Bugzilla – Bug 1177595
many device resets and I/O errors during mdadm scrub
Last modified: 2021-01-03 23:09:54 UTC
We have a disk server with a Supermicro S3008 L8e SAS controller and 6 SAS drives of 12 TB each in an mdadm RAID5 software raid configuration. When starting a scrub of the RAID array with echo check > /sys/block/md0/md/sync_action after about 0.5 - 1.5 hours of running the scrub, a lot of error messages start appearing in the syslog. Mostly there are lots of cryptic messages like this: kernel: mpt3sas_cm0: log_info(0x3112011a): originator(PL), code(0x12), sub_code(0x011a) these are interspersed with other error messages about device resets and I/O errors: kernel: sd 6:0:2:0: Power-on or device reset occurred kernel: blk_update_request: I/O error, dev sdc, sector 5160938280 op 0x0:(READ) flags 0x80700 phys_seg 1 prio class 0 kernel: sd 6:0:2:0: [sdc] tag#1073 CDB: Read(10) 28 00 26 73 b5 65 00 00 01 00 kernel: sd 6:0:2:0: [sdc] tag#1073 FAILED Result: hostbyte=DID_SOFT_ERROR driverbyte=DRIVER_OK These errors happen on all 6 disks in the RAID array (only sdc is shown here, but the problems on the other disks are essentially identical). I have also seen I/O errors in the output of smartctl -a (while the scrub was ongoing), but that may simply be due to the device being reset during the call... Initially we thought these were hardware problems and we had the server thoroughly checked by the manufacturer. They swapped out all the hardware, but the problems would not go away. They concluded that it must be a software (i.e., driver) issue. I cannot be completely certain, but it looks like the problems started after upgrading openSUSE 15.1 -> 15.2. The kernel was fully patched at the time we detected the problems on 29 September. Test showed that the previous installed kernel version also showed the same problem. It is likely that all kernel versions shipped with openSUSE 15.2 show this problem. We currently mount the RAID5 array in read-only mode to prevent the I/O errors from corrupting the file system. This severely limits the functionality of the server.
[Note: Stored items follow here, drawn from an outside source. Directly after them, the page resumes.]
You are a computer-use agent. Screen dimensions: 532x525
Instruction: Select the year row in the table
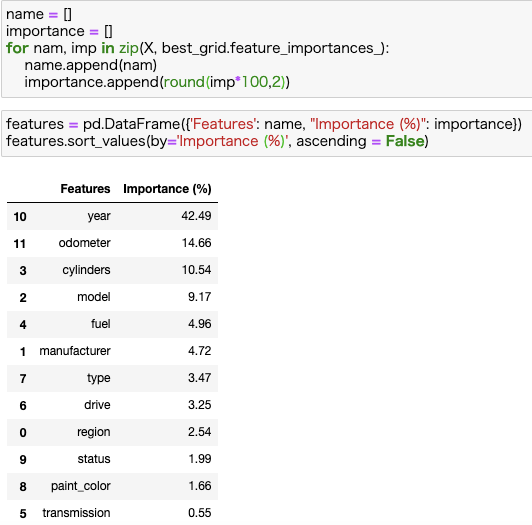pos(112,216)
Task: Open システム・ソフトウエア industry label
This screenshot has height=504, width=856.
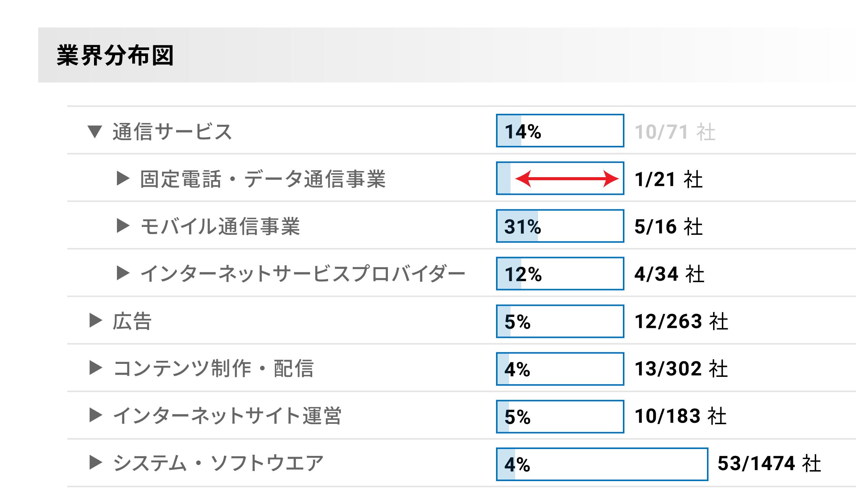Action: [218, 463]
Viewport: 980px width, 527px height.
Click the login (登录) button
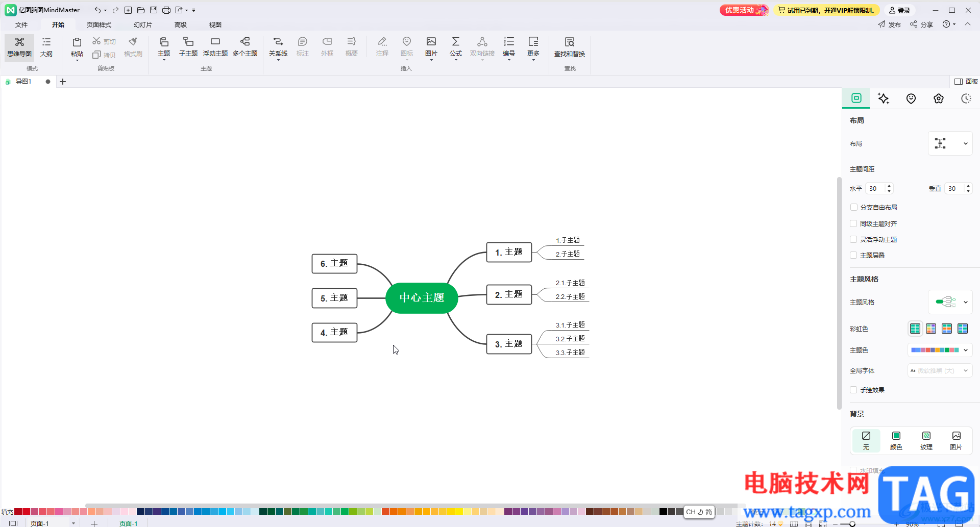click(x=899, y=10)
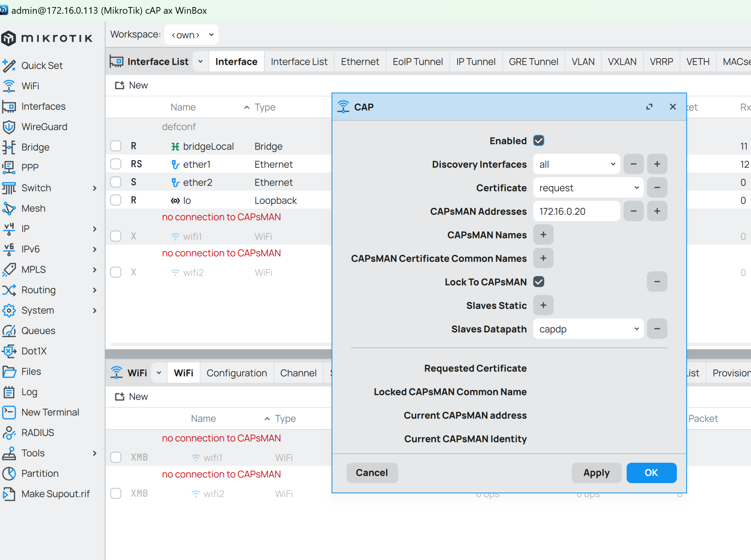Open New Terminal icon
Viewport: 751px width, 560px height.
pyautogui.click(x=9, y=413)
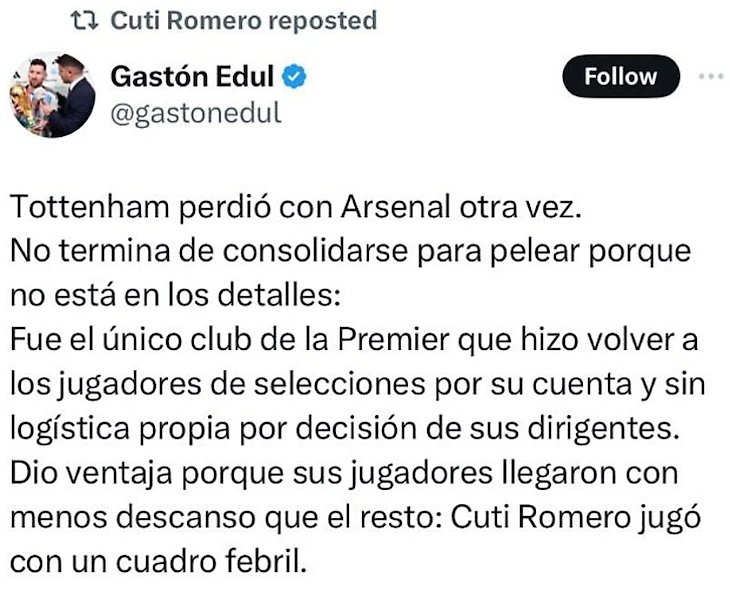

(In reply to Peter van Hoof from comment #0) > We have a disk server with a Supermicro S3008 L8e SAS controller and 6 SAS > drives of 12 TB each in an mdadm RAID5 software raid configuration. When > starting a scrub of the RAID array with > > echo check > /sys/block/md0/md/sync_action > > after about 0.5 - 1.5 hours of running the scrub, a lot of error messages > start appearing in the syslog. Mostly there are lots of cryptic messages > like this: > > kernel: mpt3sas_cm0: log_info(0x3112011a): originator(PL), code(0x12), > sub_code(0x011a) > > these are interspersed with other error messages about device resets and I/O > errors: > > kernel: sd 6:0:2:0: Power-on or device reset occurred > > kernel: blk_update_request: I/O error, dev sdc, sector 5160938280 op > 0x0:(READ) flags 0x80700 phys_seg 1 prio class 0 > kernel: sd 6:0:2:0: [sdc] tag#1073 CDB: Read(10) 28 00 26 73 b5 65 00 00 01 > 00 > kernel: sd 6:0:2:0: [sdc] tag#1073 FAILED Result: hostbyte=DID_SOFT_ERROR > driverbyte=DRIVER_OK > > These errors happen on all 6 disks in the RAID array (only sdc is shown > here, but the problems on the other disks are essentially identical). > > I have also seen I/O errors in the output of smartctl -a (while the scrub > was ongoing), but that may simply be due to the device being reset during > the call... > > Initially we thought these were hardware problems and we had the server > thoroughly checked by the manufacturer. They swapped out all the hardware, > but the problems would not go away. They concluded that it must be a > software (i.e., driver) issue. I cannot be completely certain, but it looks > like the problems started after upgrading openSUSE 15.1 -> 15.2. The kernel > was fully patched at the time we detected the problems on 29 September. Test > showed that the previous installed kernel version also showed the same > problem. It is likely that all kernel versions shipped with openSUSE 15.2 > show this problem. > > We currently mount the RAID5 array in read-only mode to prevent the I/O > errors from corrupting the file system. This severely limits the > functionality of the server. I used to hear of similar issue situation when the hard drive was device-managed SMR. What are the exact models of these hard drives ? Thanks. Coly Li
The drives are HGST HUH721212AL4200 12 TB SAS drives with firmware revision A3D0.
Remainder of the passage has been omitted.